Q: How did you and Gail Butensky collaborate on the project, and what do you think her photographs add to the book?

 

A: Oh, Gail’s photos are at the center of the book. They’re the genesis of the book. We waited tables together back in the early ‘90s, and I’ve always admired her photos and her overall aesthetic.

 

She gave me 30 or so photos to write tiny stories to, and I found each photo to be so full of stories, so full of possibilities.

 

Even though the stories are short, the stories coupled with the photos make the book expansive, so it can feel like a novel or a film. Gail and I share an obsession with the Southwest and road trips through the desert.

 

I call it a “flash novel.” I just love the way her photos and the stories weave in and out of each other. It’s a unique reading experience.

 

Q: How did you create your characters Dawn and Jonny, and how would you describe their relationship?

 

A: I like writing about love. I like writing about desperate characters. I like writing about lost characters. I like writing about characters who are smart but might not be school smart. I like writing about characters who are most comfortable when they’re unanchored from life, when they’re drifting. That’s when I’m most comfortable.

 

Jonny is devoted to Dawn. Dawn is devoted to Jonny in her way, but she’s also got a will and a drive that makes her naturally elusive. She’s strong and she doesn’t want to be weak, even though her cancer is making her weak. She’s always been able to run away from her problems, so that’s her natural inclination.

 

Jonny wants her to be happy.
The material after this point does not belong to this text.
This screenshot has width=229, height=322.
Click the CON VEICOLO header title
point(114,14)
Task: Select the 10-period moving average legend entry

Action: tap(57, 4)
He wants to care for her. Even though he knows he can’t really make her happy and can’t really care for her. That’s the definition of tragedy.

 

Q: How was the book’s title chosen, and what does it signify for you?

 

A: The title comes from the first photo in the book. A woman is walking up a hill in the distance. She’s barely visible, somewhat similar to an Andrew Wyeth painting.

 

And that relates to Jonny's loss of Dawn, the way she recedes into the distance despite his efforts to keep her present, the way the landscape makes them smaller and less significant, the way death itself is out there in the distance. So much of life is something out there in the distance.

 

Q: What are you working on now?

 

A: I am working on two things: a final revision of my novel, The Letters, which delves into the nature of being haunted by love, tracing the paradoxes of loss and obsession that Roland Barthes explored so poetically in A Lover’s Discourse.

 

I’m also working on a memoir related to some heart problems that I have. I’m excavating my general tendency toward excess and being a maniac in a variety of ways, and how different health problems have spoken to me at different points in my life, and how I listened or didn’t listen to them.

 

Q: Anything else we should know?

 

A: Sign up for my weekly newsletter on Substack, Intimations: A Writer’s Discourse—it’s free!

 

Also, submit stories to 100 Word Story and sign up for classes at the Flash Fiction Institute, my new venture.

 

But … I’ll add that I want to write more books like this. This is my favorite book of all that I’ve written. I love writing to photographs, thinking of the world as a series of photographs.